October is prime time to discover nature's splendor at Hawk Mountain Sanctuary. Here, several thousand birds of prey will soar by on their southbound migration, and a jaw-dropping view of fall foliage will stretch for nearly 70 miles."This is the month when people come to Hawk Mountain for both the mountain and the migration," says Hawk Mountain President Lee Schisler, Jr.
"Unless we have heavy rain or fog, nearly every visitor during October should see hawks in flight, and even better, you have a chance to see several hundred on any one day. An added bonus is that mid-month, the fall foliage is unbeatable," he adds.
Autumn color is worth a trip itself. The scenic overlooks at Hawk Mountain boast one of the best views in the East, and the leaves at Hawk Mountain already have started their once-a-year show. In early October, color is courtesy of early-turning red maples and black gum trees that will deepen over the next week to a dark ruby. Stands of birch will add a punch of gold. Historically, the peak of fall foliage at Hawk Mountain is Oct. 15 through 25.
As of Sept. 30, the 71st Autumn Hawkwatch recorded 10,773 birds of prey since August 15, representing 15 different species at the world-famous raptor sanctuary, including two southern rarities, the Swainson's hawk and the Swallow-tailed Kite.
The total includes 7,729 broad-winged hawks, the Sanctuary's most numerous migrant, as well as 1,304 sharp-shinned hawks, 537 ospreys, and 130 bald eagles.
Other totals include 372 American kestrels, 216 Cooper's hawks, 150 red-tailed hawks, 95 Northern harriers, 83 merlins, 18 peregrine falcons, 39 turkey vultures, 20 red-shouldered hawks, and 3 golden eagles.
This week, Hawk Mountain biologists expect the last push of broad-winged hawks to pass as the long-distance migrant moves on to Central and South America. Now, the sharp-shinned and Cooper's hawks, two "Accipiters," will become the most dominant species in the sky. Accipiters are fast-flying hawks with short, rounded wings and rudder-like tails, ideal for maneuvering through forests at top speed. Visitors can expect to see large numbers, particularly "the sharpies:" an average 4,430 pass Hawk Mountain each season, and counts of 300 or more are possible on windy days.
By mid-month, the three species of North American falcons will join the flight: the once-endangered peregrine falcon, the medium-sized merlin, and the colorful but tiny American kestrel. Hawkwatchers also will have an opportunity to spot rarely-seen birds such as the Northern harrier, and our third Accipiter, the elusive Northern goshawk.

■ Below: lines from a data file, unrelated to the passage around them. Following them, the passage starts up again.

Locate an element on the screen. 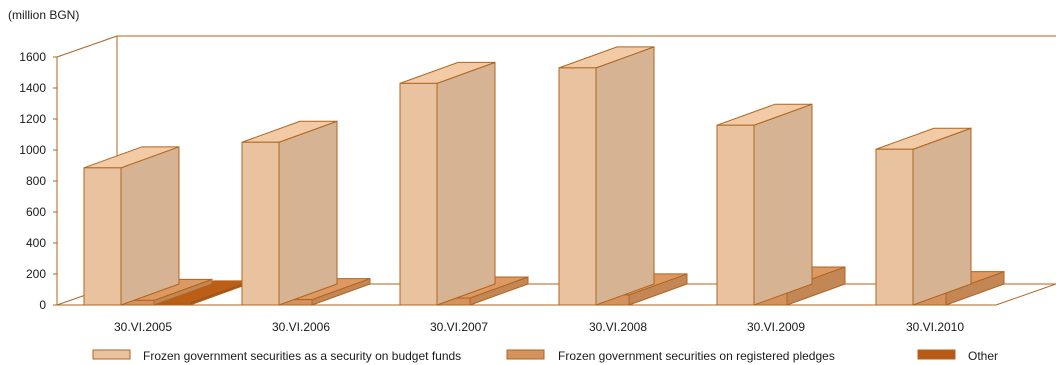  y-tick-label: 0 is located at coordinates (42, 305).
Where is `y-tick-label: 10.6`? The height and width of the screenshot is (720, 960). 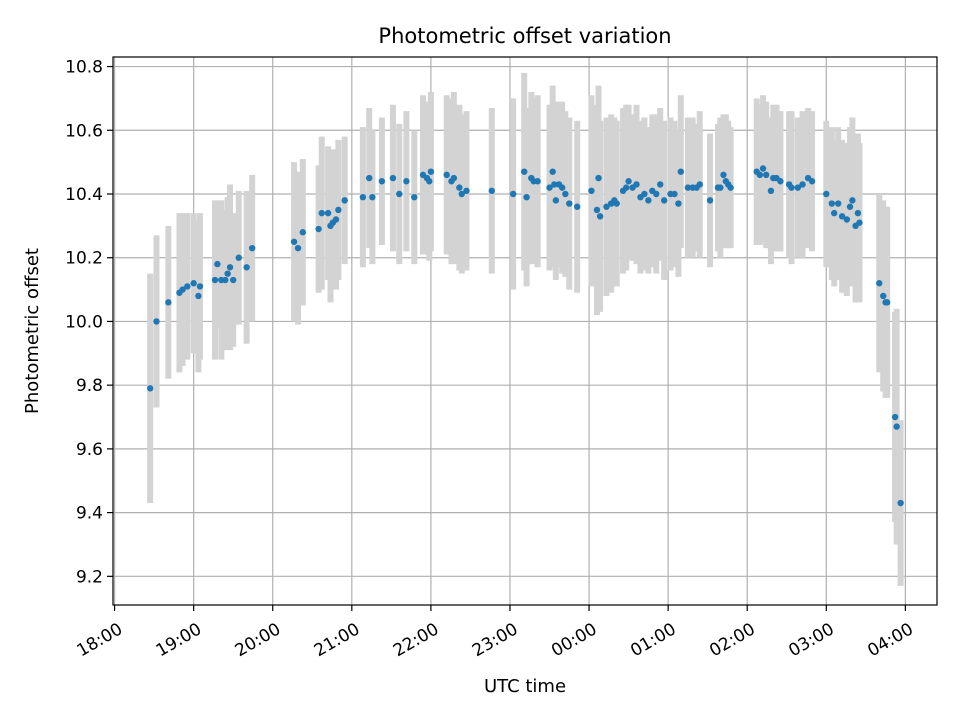
y-tick-label: 10.6 is located at coordinates (84, 131).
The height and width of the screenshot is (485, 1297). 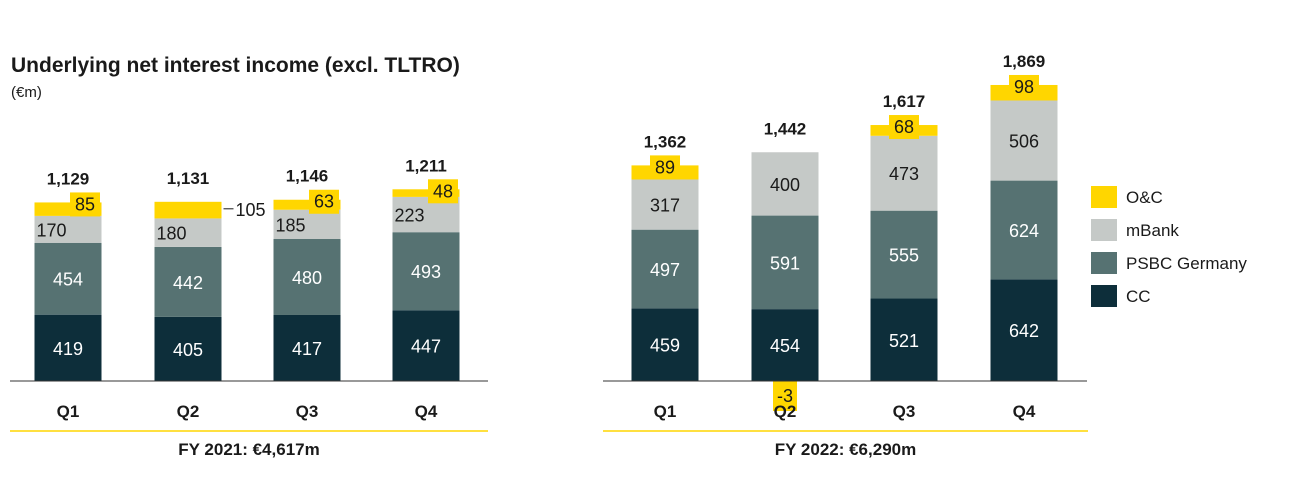 What do you see at coordinates (410, 216) in the screenshot?
I see `data-label: 223` at bounding box center [410, 216].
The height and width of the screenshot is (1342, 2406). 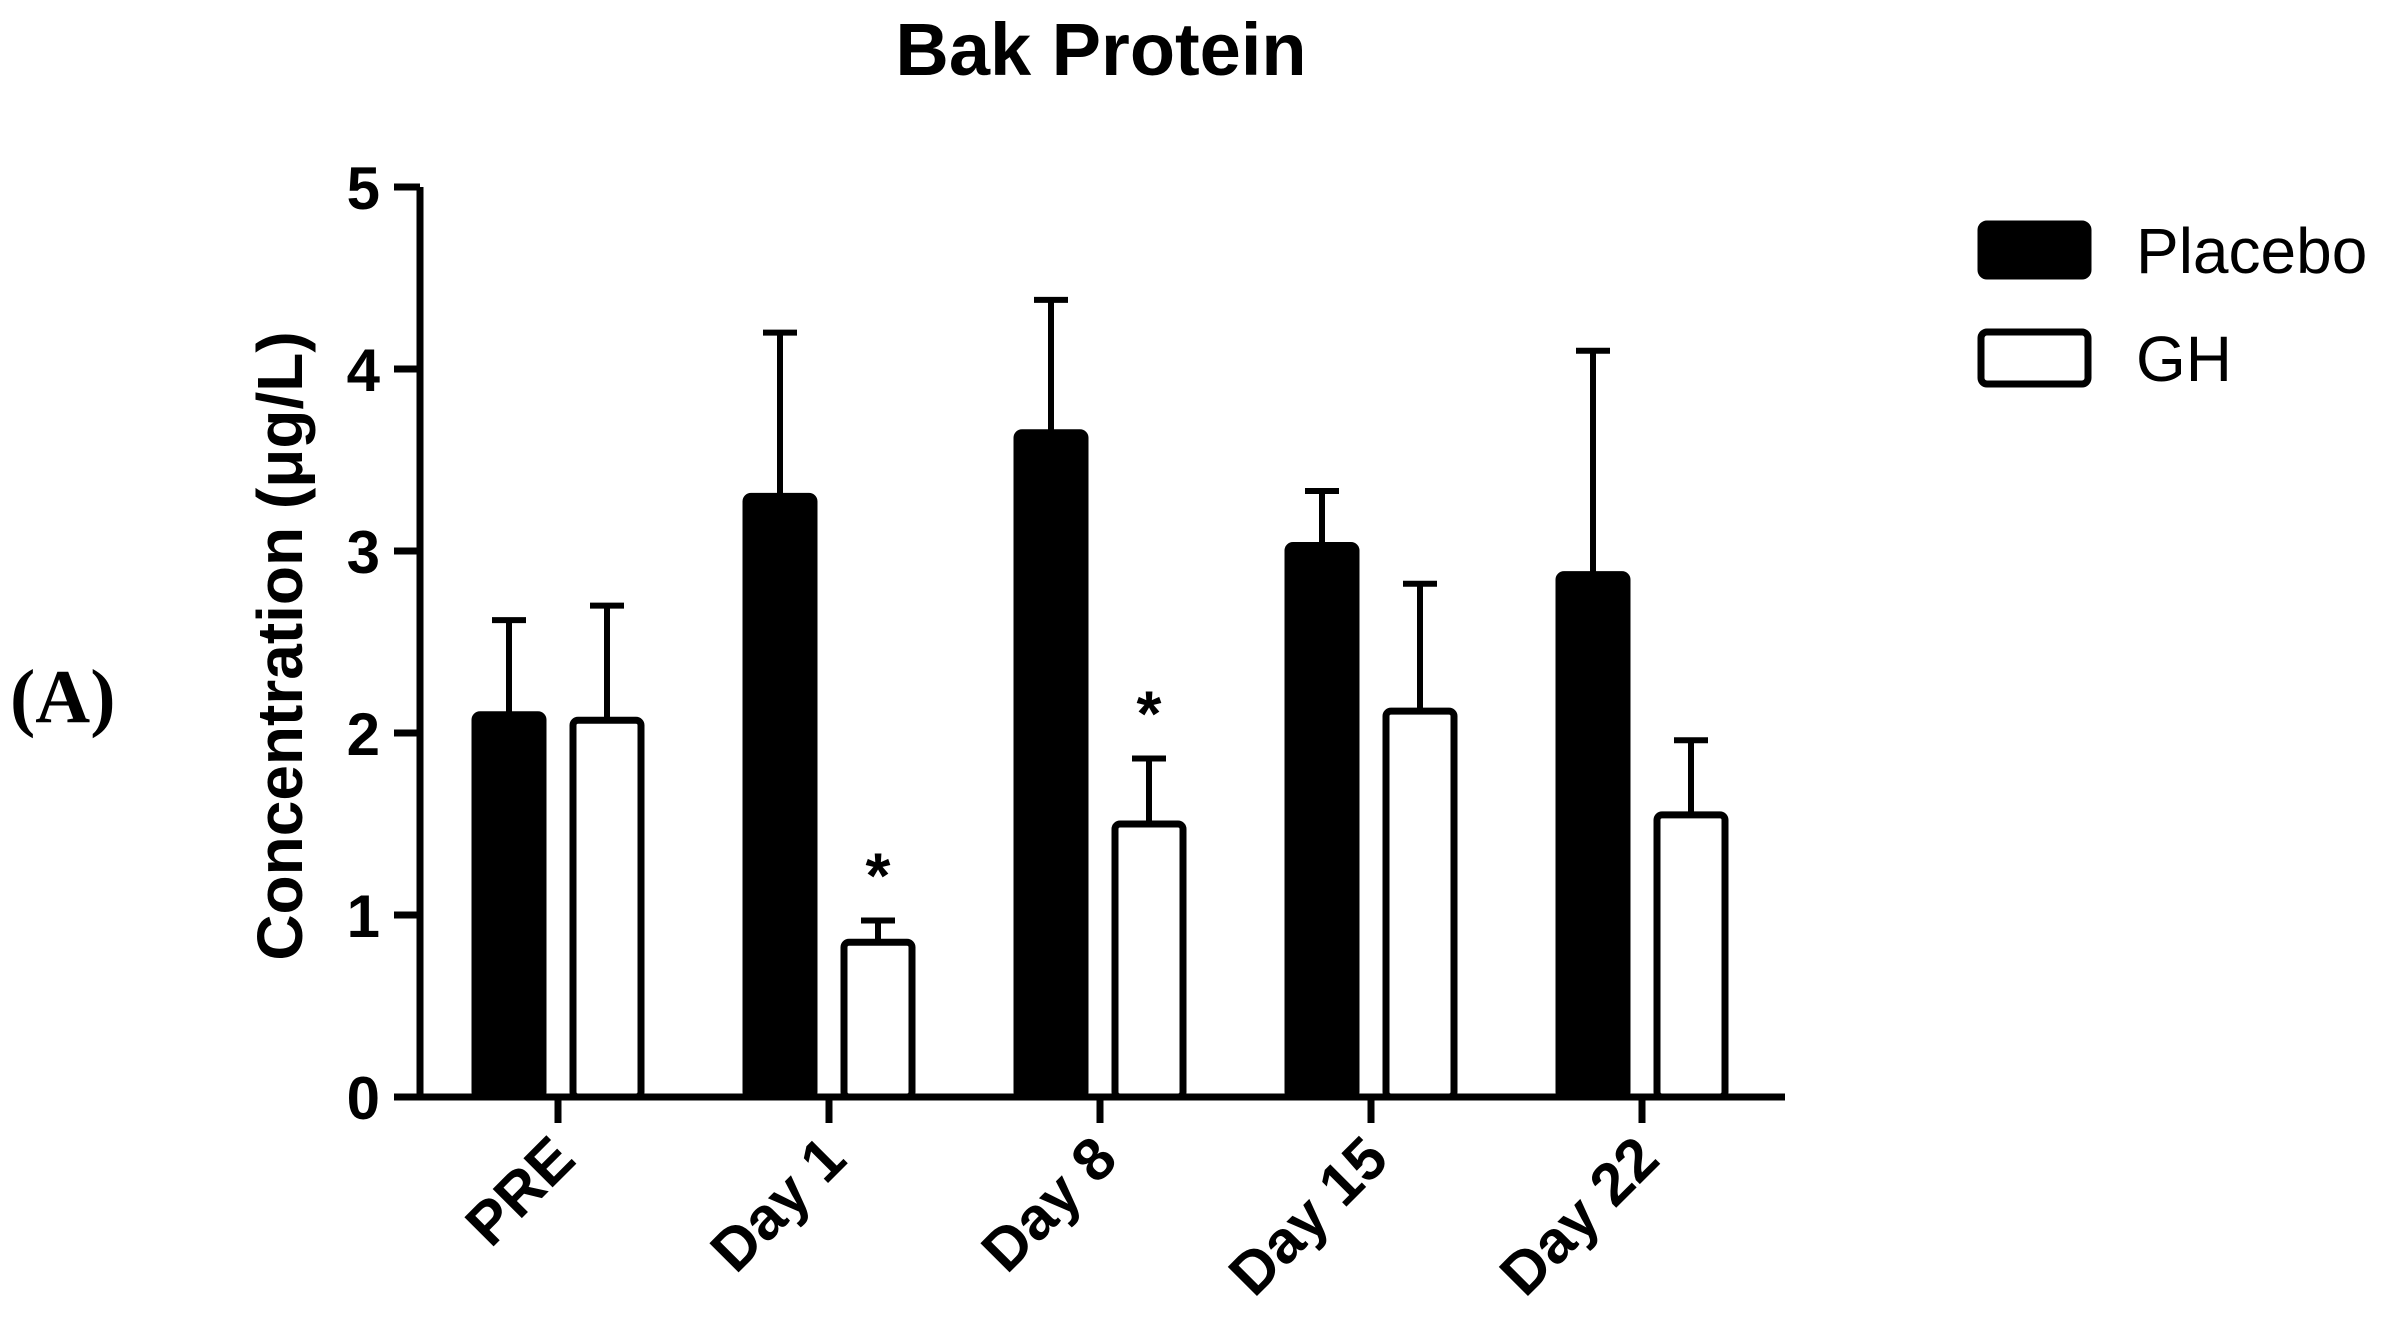 I want to click on y-tick-label-1: 1, so click(x=364, y=916).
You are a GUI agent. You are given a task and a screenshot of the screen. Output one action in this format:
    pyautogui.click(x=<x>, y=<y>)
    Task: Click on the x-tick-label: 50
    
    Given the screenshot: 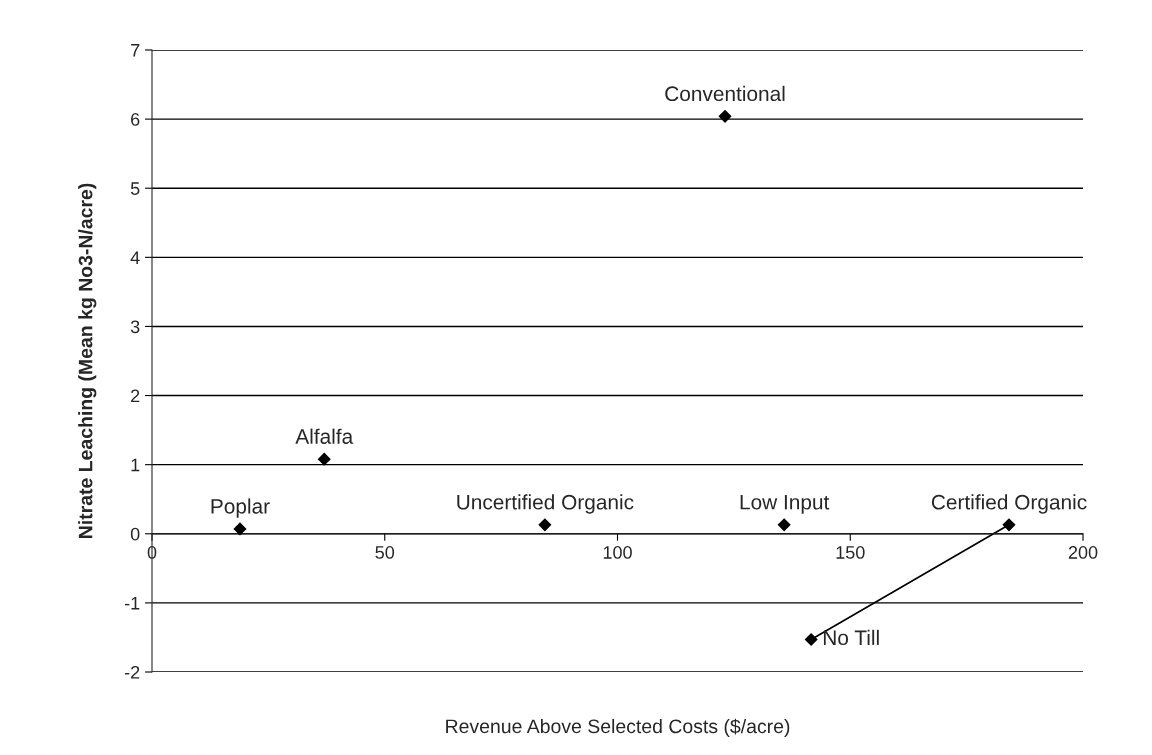 What is the action you would take?
    pyautogui.click(x=385, y=552)
    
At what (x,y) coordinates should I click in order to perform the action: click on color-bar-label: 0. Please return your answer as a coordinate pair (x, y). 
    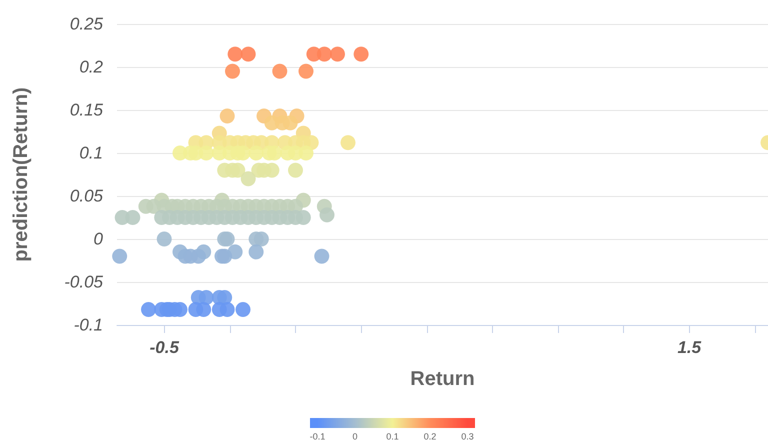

Hawk Mountain Sanctuary is a prime observation point for autumn raptor migration because of its location along the easternmost edge of the Appalachian Mountains-what ornithologists call the 'Appalachian flyway.' When wind hits ridge, favorable updrafts carry hawks aloft, offering an effortless 'ride' as the birds follow the Appalachians south.
In addition to hawks, other migrants follow the same route, including hummingbirds, monarch butterflies, songbirds and waterfowl. This month, the red-headed woodpecker, cedar waxwing, and American goldfinch are expected to pass, as well as large flocks of blue jays and skeins of Canada geese.
Visitors to Hawk Mountain are encouraged to wear sturdy shoes, dress in layered clothing, carry binoculars or rent them on-site, and bring a light lunch in a carry-in, carry-out daypack. Sandwiches, water and light snacks are available for purchase in the Visitor Center.
Trails are open daily, from dawn until dusk and Hawk Mountain members always are admitted free of charge.